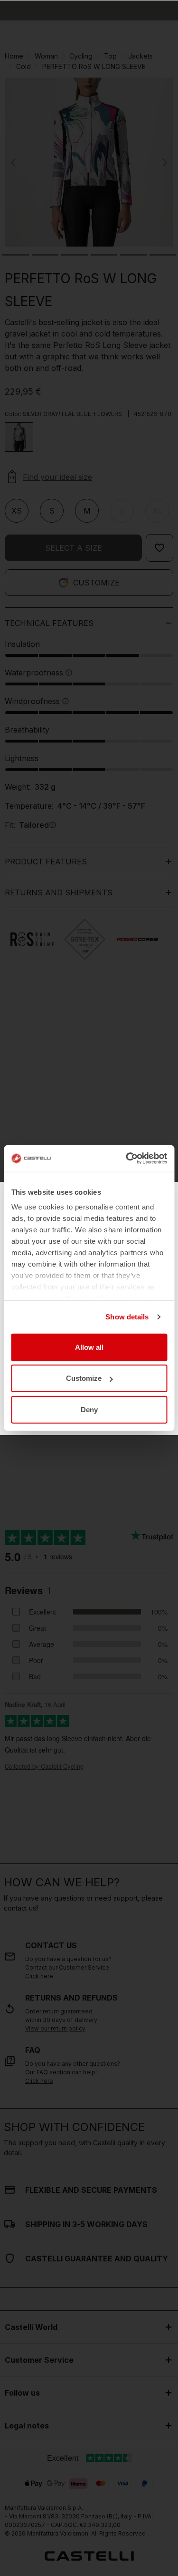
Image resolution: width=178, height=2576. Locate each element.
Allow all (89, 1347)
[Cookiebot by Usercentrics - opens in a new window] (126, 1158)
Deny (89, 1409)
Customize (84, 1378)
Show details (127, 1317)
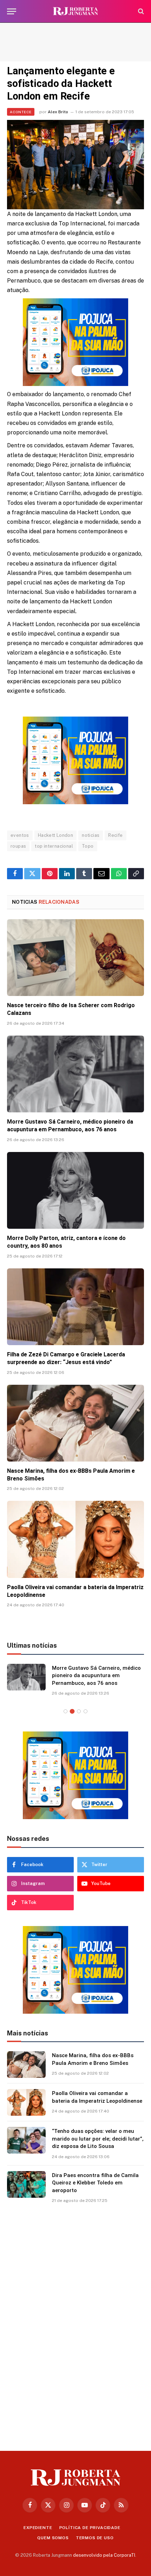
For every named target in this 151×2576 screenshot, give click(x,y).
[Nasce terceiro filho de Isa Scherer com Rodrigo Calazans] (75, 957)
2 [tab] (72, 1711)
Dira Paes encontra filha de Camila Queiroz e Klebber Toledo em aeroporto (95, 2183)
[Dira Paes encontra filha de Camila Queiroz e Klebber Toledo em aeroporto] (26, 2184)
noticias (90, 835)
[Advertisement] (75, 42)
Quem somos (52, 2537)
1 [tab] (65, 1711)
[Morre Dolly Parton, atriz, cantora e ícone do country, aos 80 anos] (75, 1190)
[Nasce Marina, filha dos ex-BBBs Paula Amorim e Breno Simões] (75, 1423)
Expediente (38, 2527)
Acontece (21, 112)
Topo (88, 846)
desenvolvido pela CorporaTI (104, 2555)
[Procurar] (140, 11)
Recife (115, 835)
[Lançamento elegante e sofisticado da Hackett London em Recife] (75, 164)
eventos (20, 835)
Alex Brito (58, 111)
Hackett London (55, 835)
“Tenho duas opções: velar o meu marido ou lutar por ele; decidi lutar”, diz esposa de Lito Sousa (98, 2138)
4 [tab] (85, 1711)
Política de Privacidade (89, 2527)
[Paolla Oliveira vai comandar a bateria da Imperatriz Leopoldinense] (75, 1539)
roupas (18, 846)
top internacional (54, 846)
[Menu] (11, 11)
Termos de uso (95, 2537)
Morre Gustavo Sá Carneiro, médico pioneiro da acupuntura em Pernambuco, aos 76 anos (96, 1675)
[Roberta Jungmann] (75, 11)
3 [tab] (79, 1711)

---

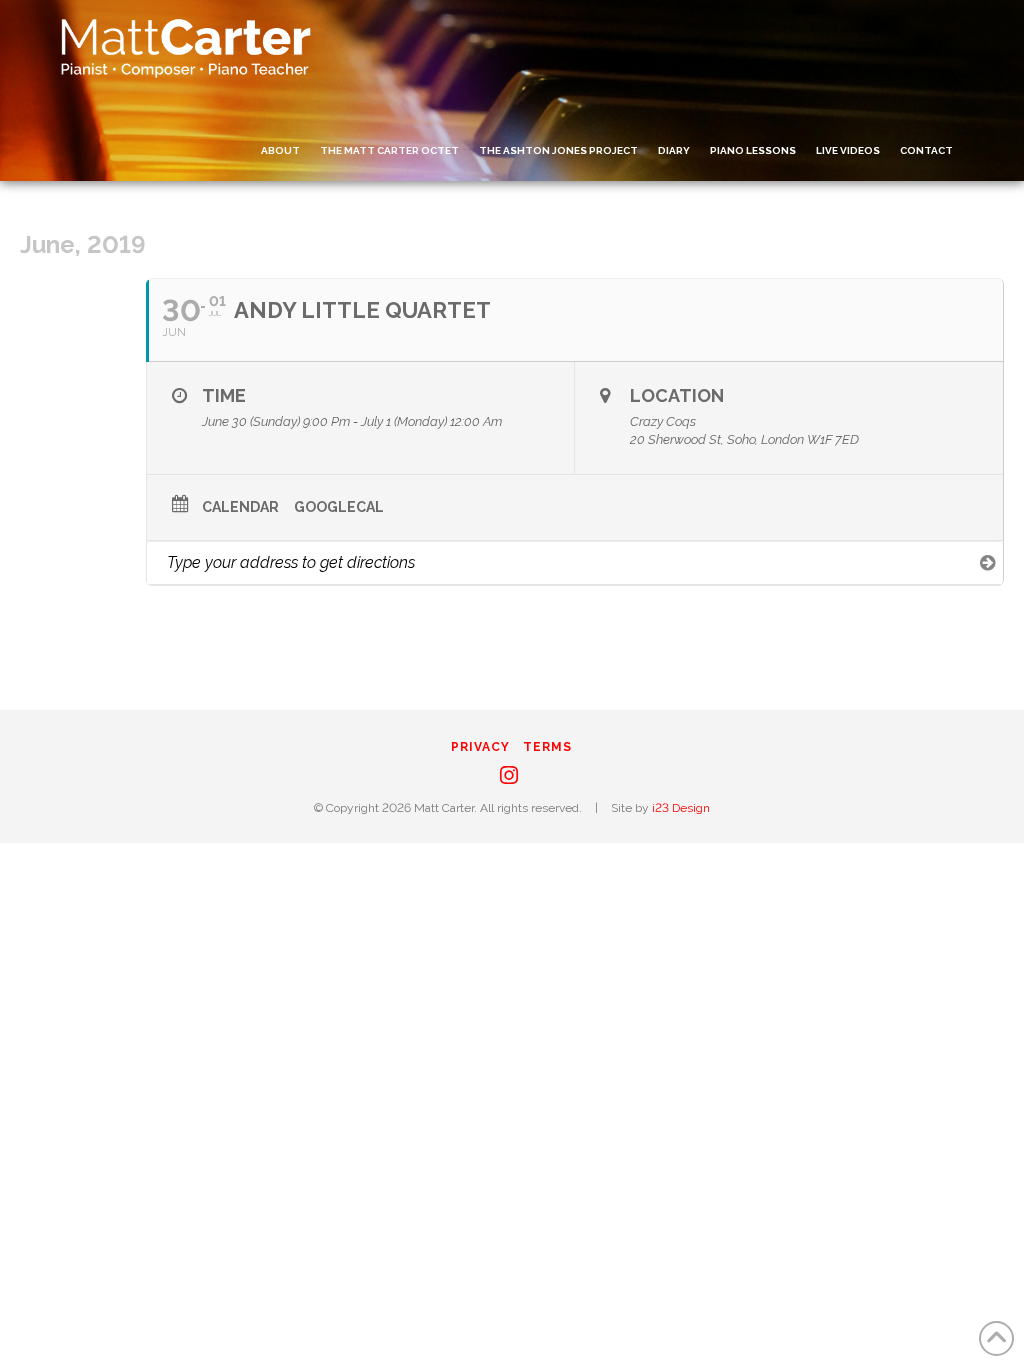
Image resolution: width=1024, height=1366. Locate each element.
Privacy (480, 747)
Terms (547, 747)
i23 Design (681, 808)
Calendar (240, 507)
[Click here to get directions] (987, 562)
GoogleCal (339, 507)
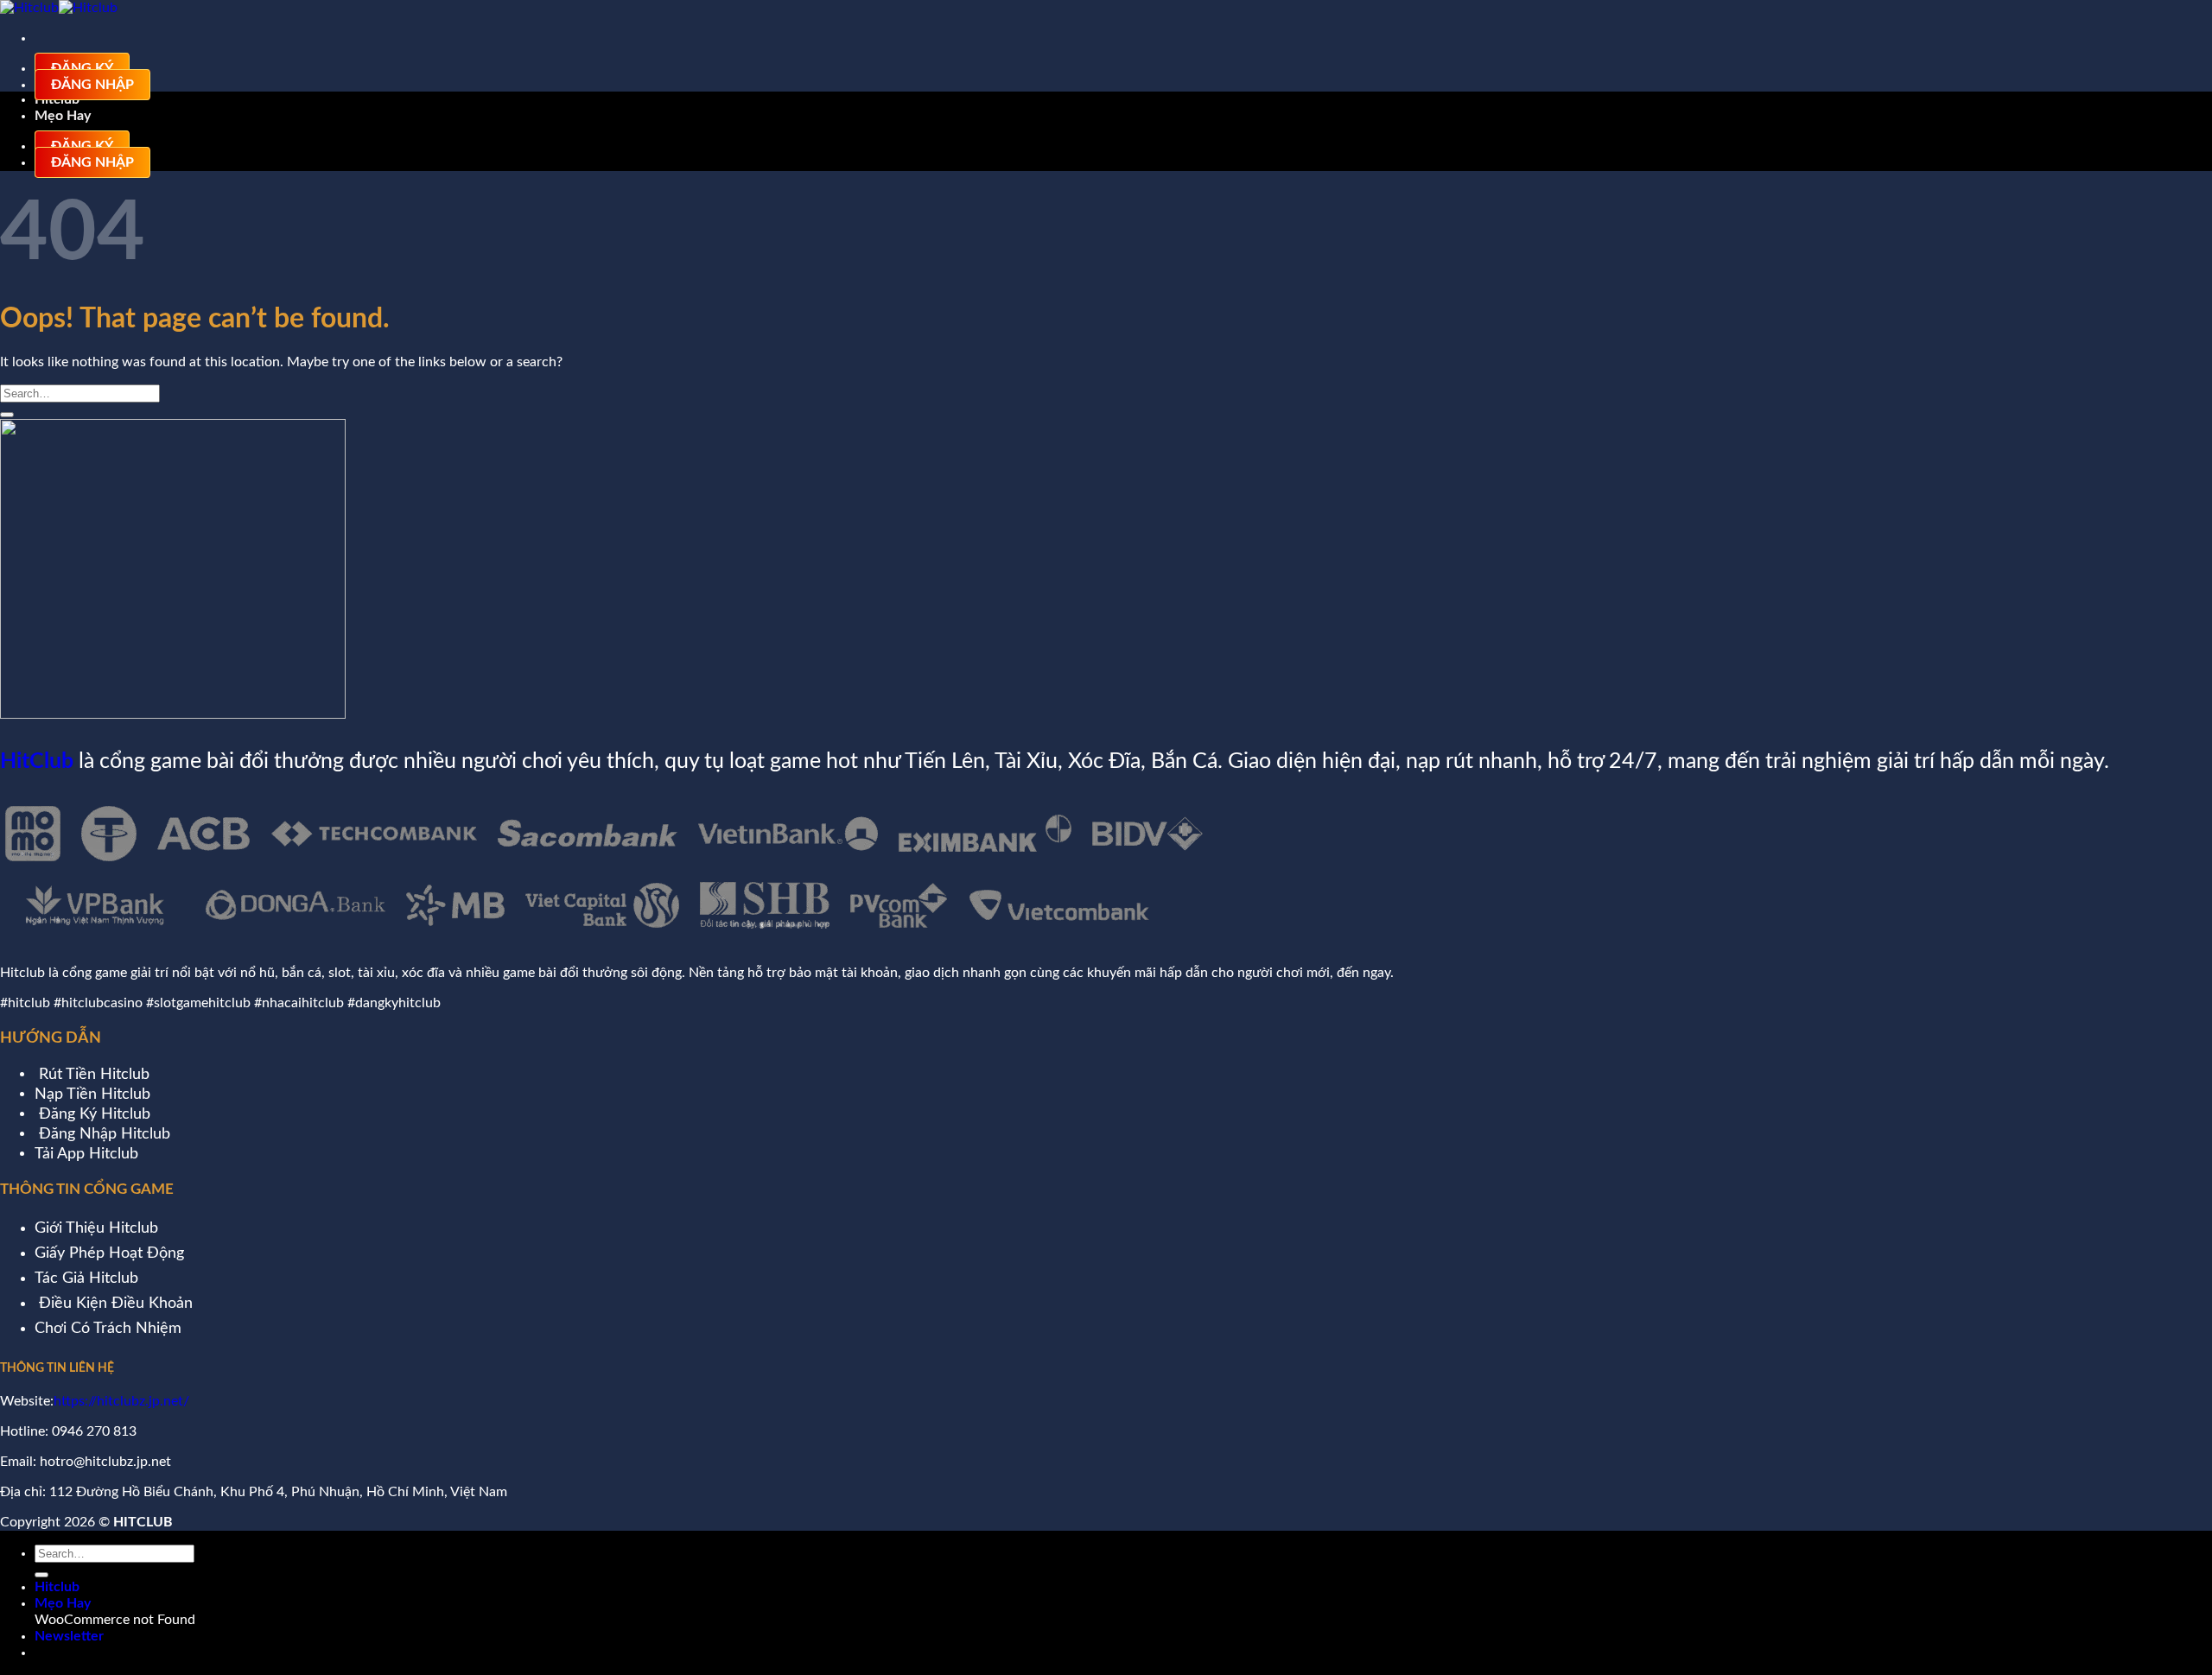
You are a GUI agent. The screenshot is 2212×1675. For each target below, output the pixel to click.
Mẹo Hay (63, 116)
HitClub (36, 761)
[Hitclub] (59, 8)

• _Work instruction_
Starting at the line that has "1 [tab] (65, 1711)" and ending at the line that has "3 [tab] (79, 1711)", please write out the lines above exactly, leaving out all others.

• _Output for this exercise_
1 [tab] (65, 1711)
[Morre Dolly Parton, atriz, cantora e ícone do country, aos 80 anos] (75, 1190)
[Nasce Marina, filha dos ex-BBBs Paula Amorim e Breno Simões] (75, 1423)
Expediente (38, 2527)
Acontece (21, 112)
Topo (88, 846)
desenvolvido pela CorporaTI (104, 2555)
[Procurar] (140, 11)
Recife (115, 835)
[Lançamento elegante e sofisticado da Hackett London em Recife] (75, 164)
eventos (20, 835)
Alex Brito (58, 111)
Hackett London (55, 835)
“Tenho duas opções: velar o meu marido ou lutar por ele; decidi lutar”, diz esposa de Lito Sousa (98, 2138)
4 [tab] (85, 1711)
Política de Privacidade (89, 2527)
[Paolla Oliveira vai comandar a bateria da Imperatriz Leopoldinense] (75, 1539)
roupas (18, 846)
top internacional (54, 846)
[Menu] (11, 11)
Termos de uso (95, 2537)
Morre Gustavo Sá Carneiro, médico pioneiro da acupuntura em Pernambuco, aos 76 anos (96, 1675)
[Roberta Jungmann] (75, 11)
3 [tab] (79, 1711)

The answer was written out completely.